Step two, with hallucinated entities, lookup via embedding similarity to find the most similar “real” entities. Then return these.
It can save you a lot of tokens (you don’t have to enumerate every legal value). And you can get by with a tiny model.
I would love some more detailed and reproducible examples, because the claims don’t make sense for all use cases I had.
The second pass is configured for structured output via guided decoding, and is asked to just put the field values from the analyzer's response into JSON fitting a specified schema.
I have processed several hundred receipts this way with very high accuracy; 99.7% of extracted fields are correct. Unfortunately it still needs human review because I can't seem to get a VLM to see the errors in the very few examples that have errors. But this setup does save a lot of time.
However I would say two things: 1. I doubt this quality drop couldn’t be mitigated by first letting the model answer in its regular language and then doing a second constrained step to convert that into structured outputs. 2. For the smaller models I have seen instances where the constrained sampling of structured outputs actually HELPS with output quality.
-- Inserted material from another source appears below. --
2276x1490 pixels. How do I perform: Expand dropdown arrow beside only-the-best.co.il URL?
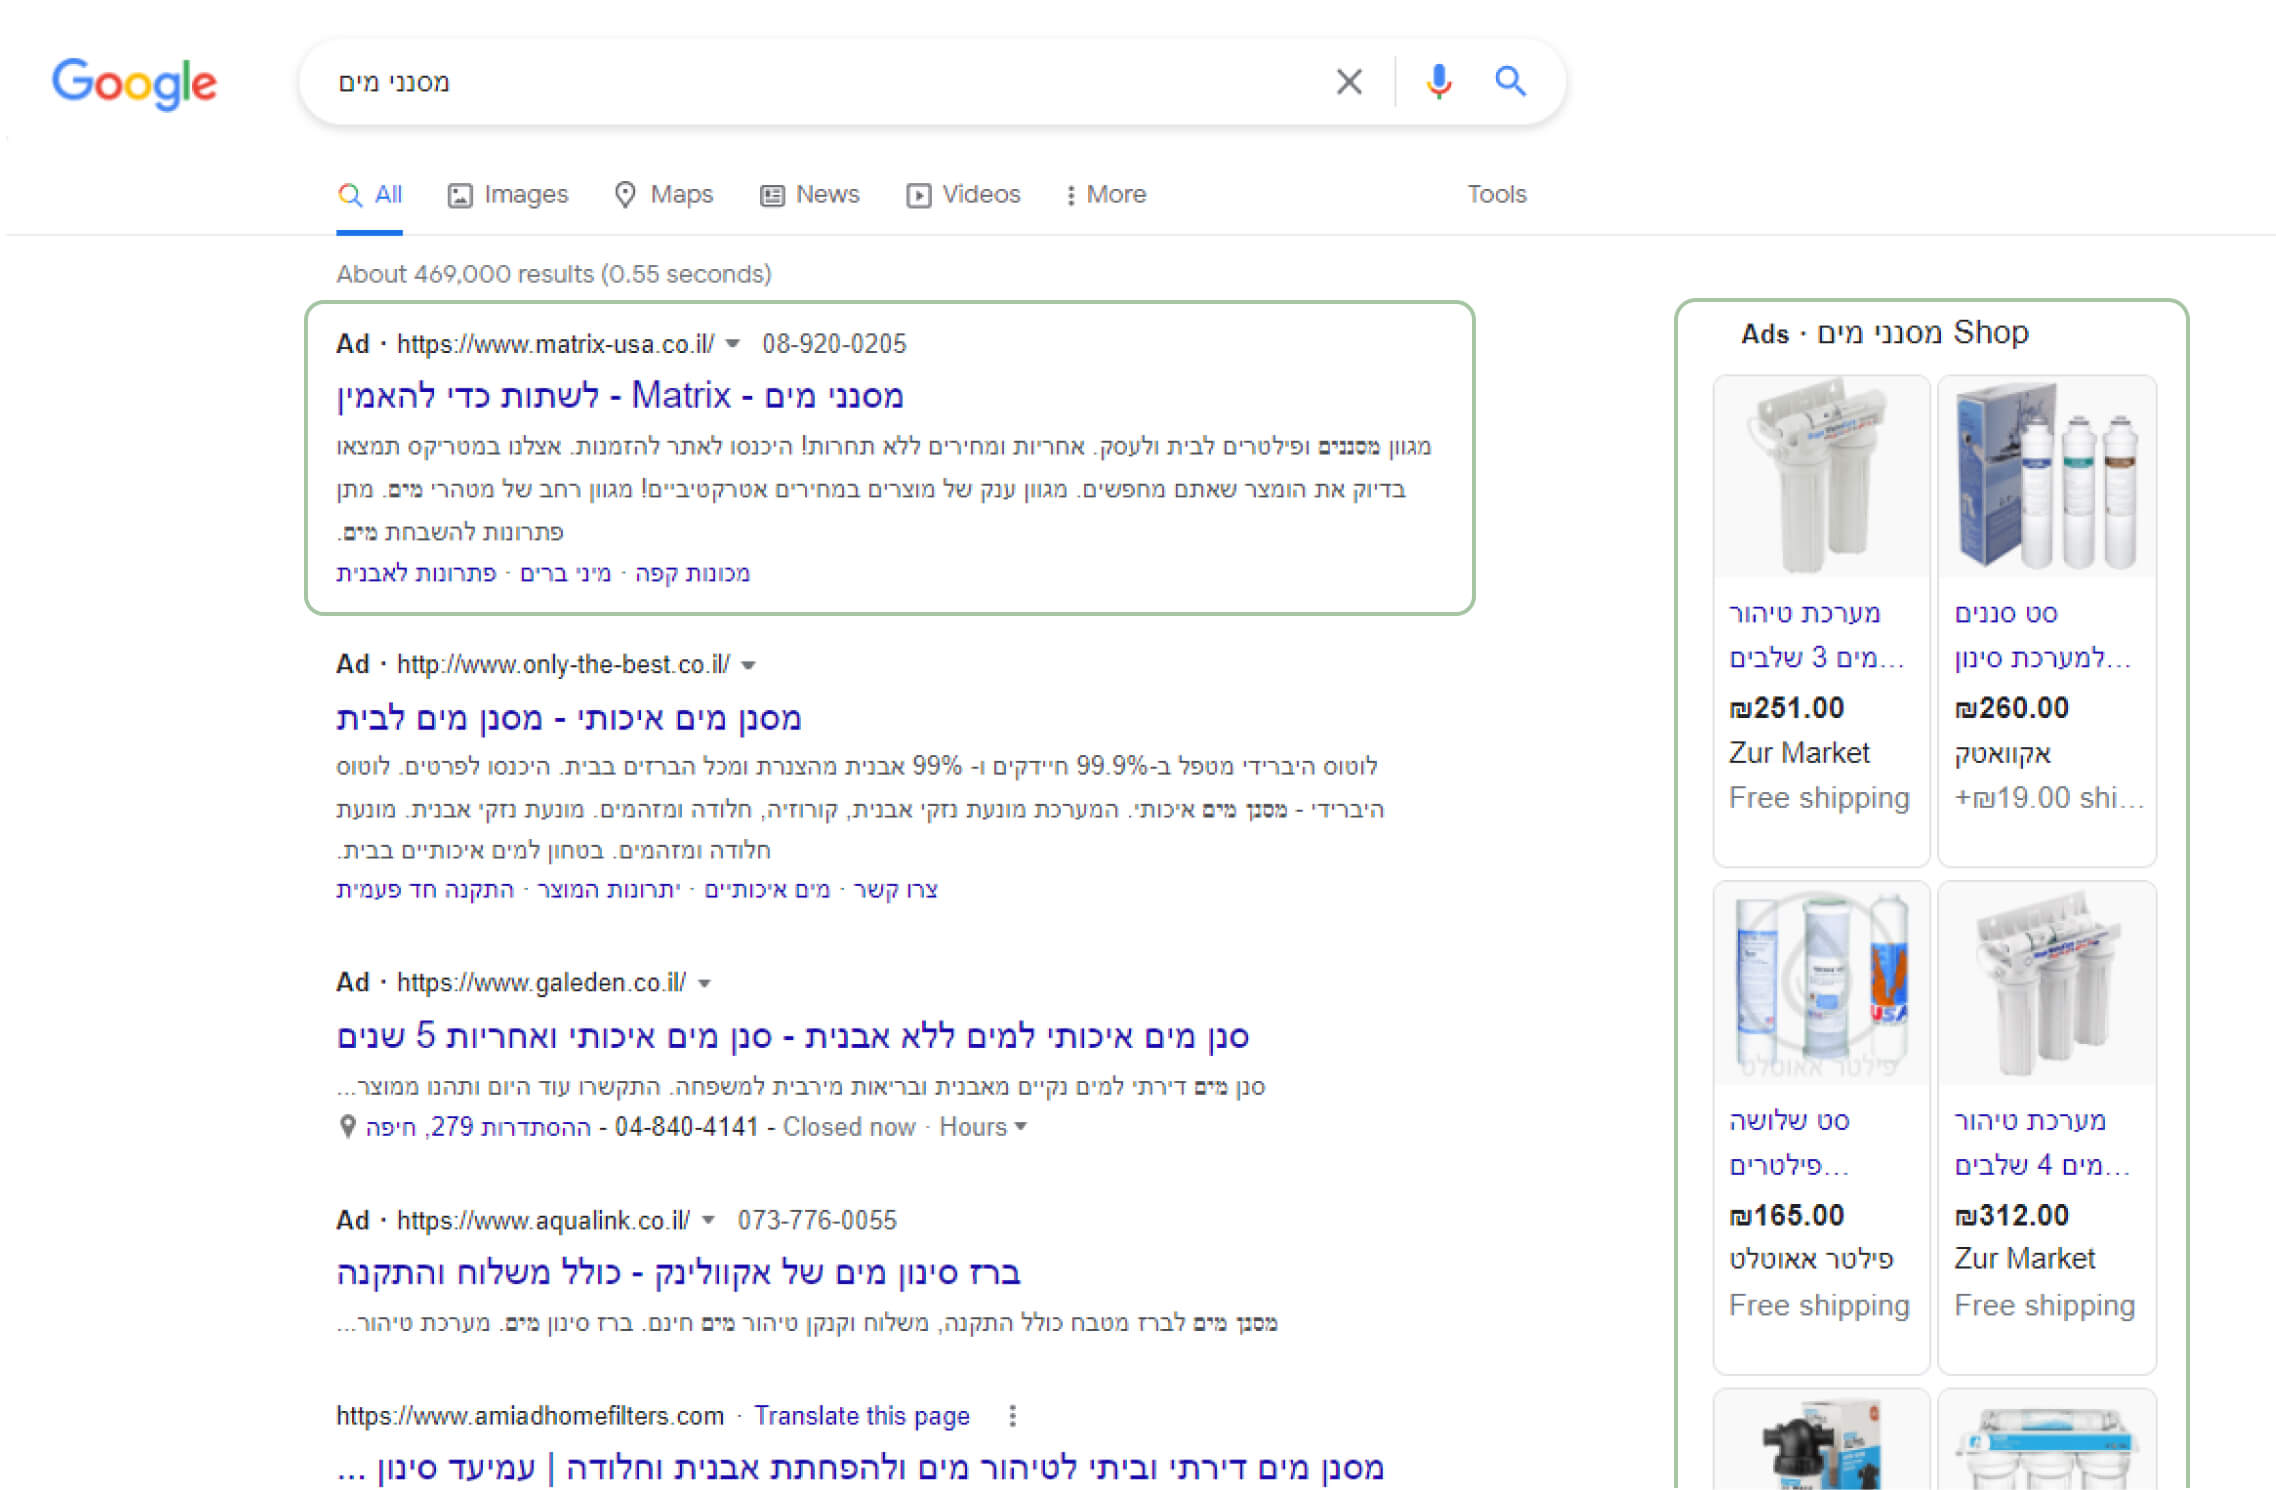[x=749, y=665]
If you can sufficiently encode information in the structure of the output it can help the model. It can effectively let you encode simple branching mechanisms to execute at sample time
You surely aren't implying that the model is sentient or has any "desire" to give an answer, right?
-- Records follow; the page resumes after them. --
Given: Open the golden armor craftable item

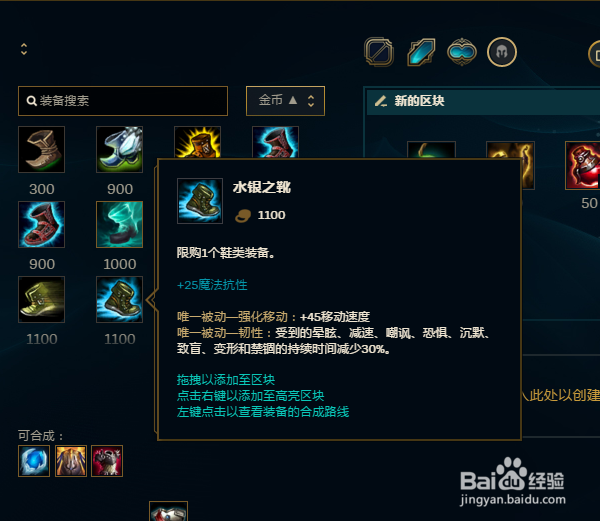Looking at the screenshot, I should 71,461.
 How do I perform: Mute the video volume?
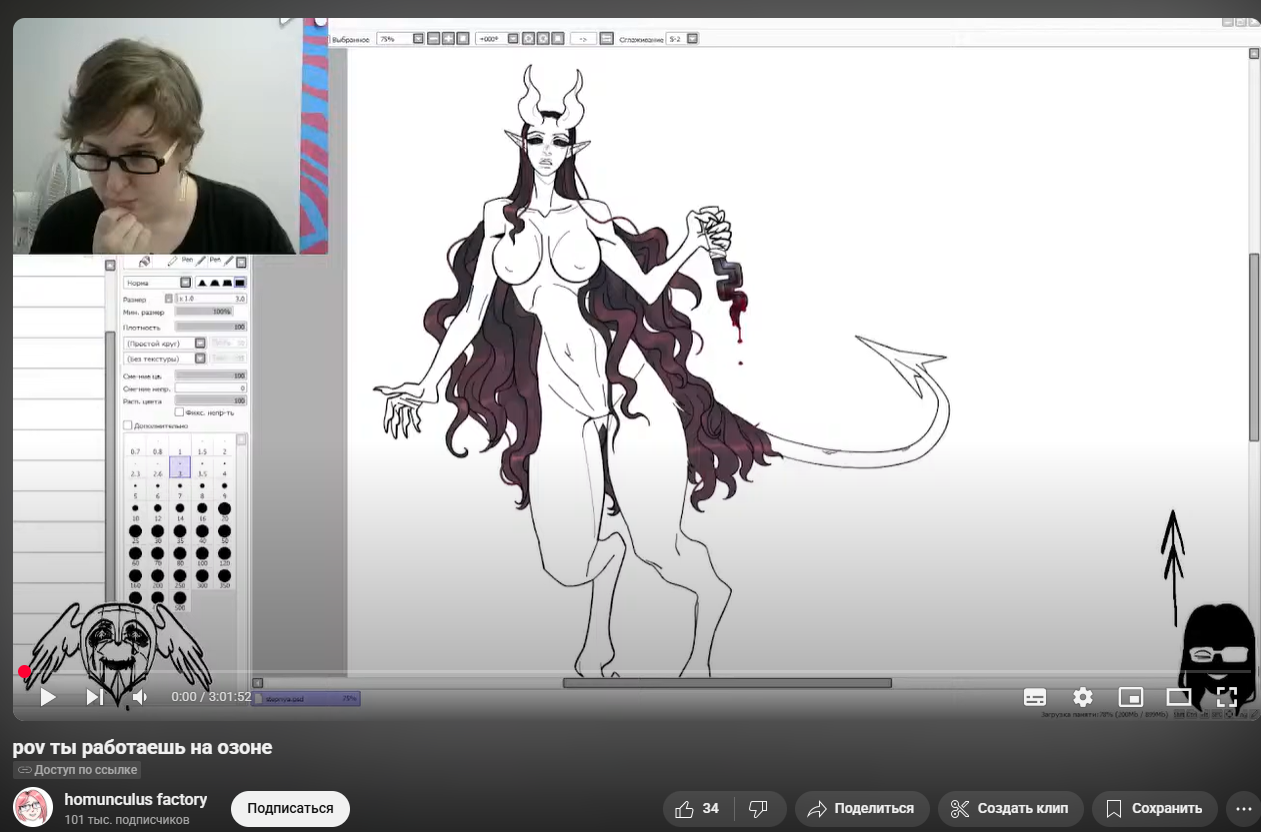tap(140, 697)
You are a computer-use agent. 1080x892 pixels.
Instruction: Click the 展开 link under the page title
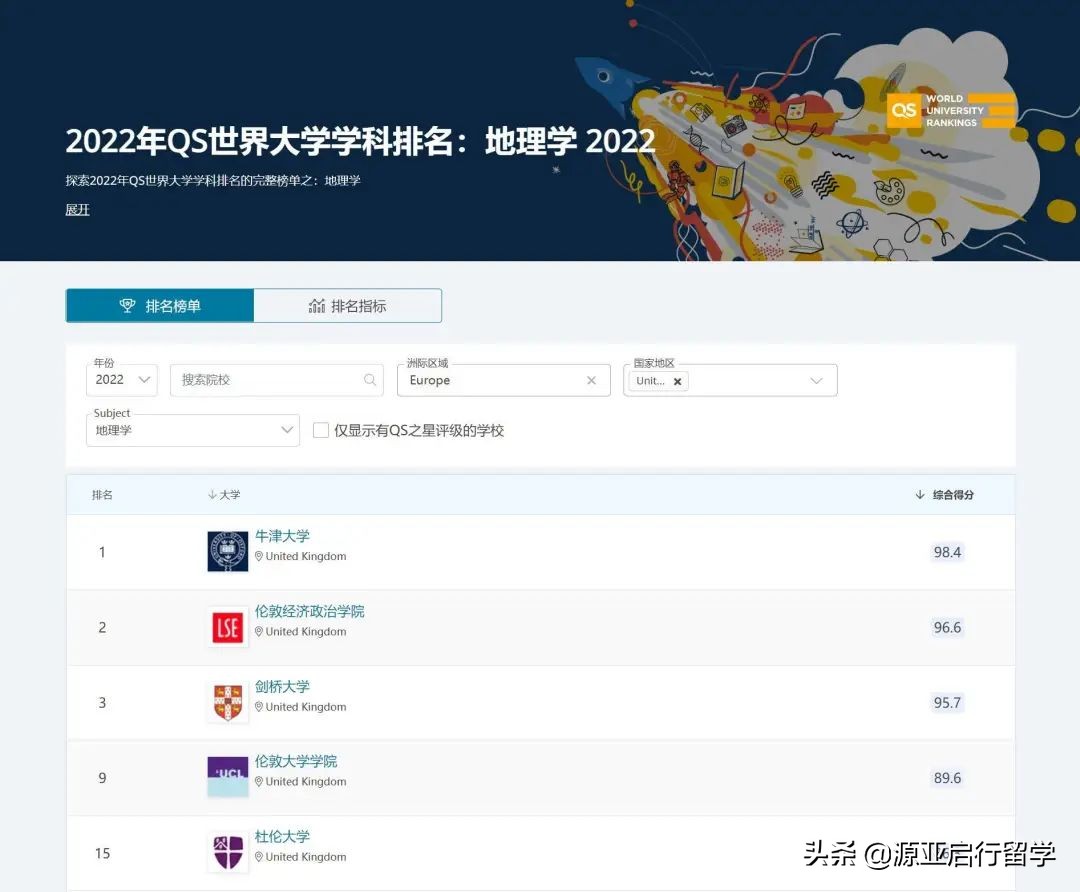pyautogui.click(x=77, y=209)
And how is that different from prompting in general? Isn't using english already a constraint? And isn't that what it is designed for, to work with prompts that provide limits in which to determine the output text? Like there is no "real" answer that you supress by changing your prompt.
So I don't think its a plausible explanation to say this happens because we are "making" the model return its answerr in a "constrained language" at all.
The model is a probabilistic machine that was trained to generate completions and then fine tuned to generate chat style interactions. There is an output, given the prompt and weights, that is most likely under the model. That’s what one could call the model’s “desired” answer if you want to anthropomorphize. When you constrain which tokens can be sampled at a given timestep you by definition diverge from that
Also, meta gripe: this article felt like a total bait-and-switch in that it only became clear that it was promoting a product right at the end.
Even Amazon’s cheapest and fastest model does that well - Nova Lite.
But even without using his framework, he did give me an obvious in hindsight method of handling image understanding.
I should have used a more advanced model to describe the image as free text and then used a cheap model to convert text to JSON.
I also had the problem that my process hallucinated that it understood the “image” contained in a Mac .DS_Store file
And about structured outputs messing with chain-of-thought... Is CoT really used with normal models nowadays? I think that if you need CoT you might as well use a reasoning model, and that solves the problem.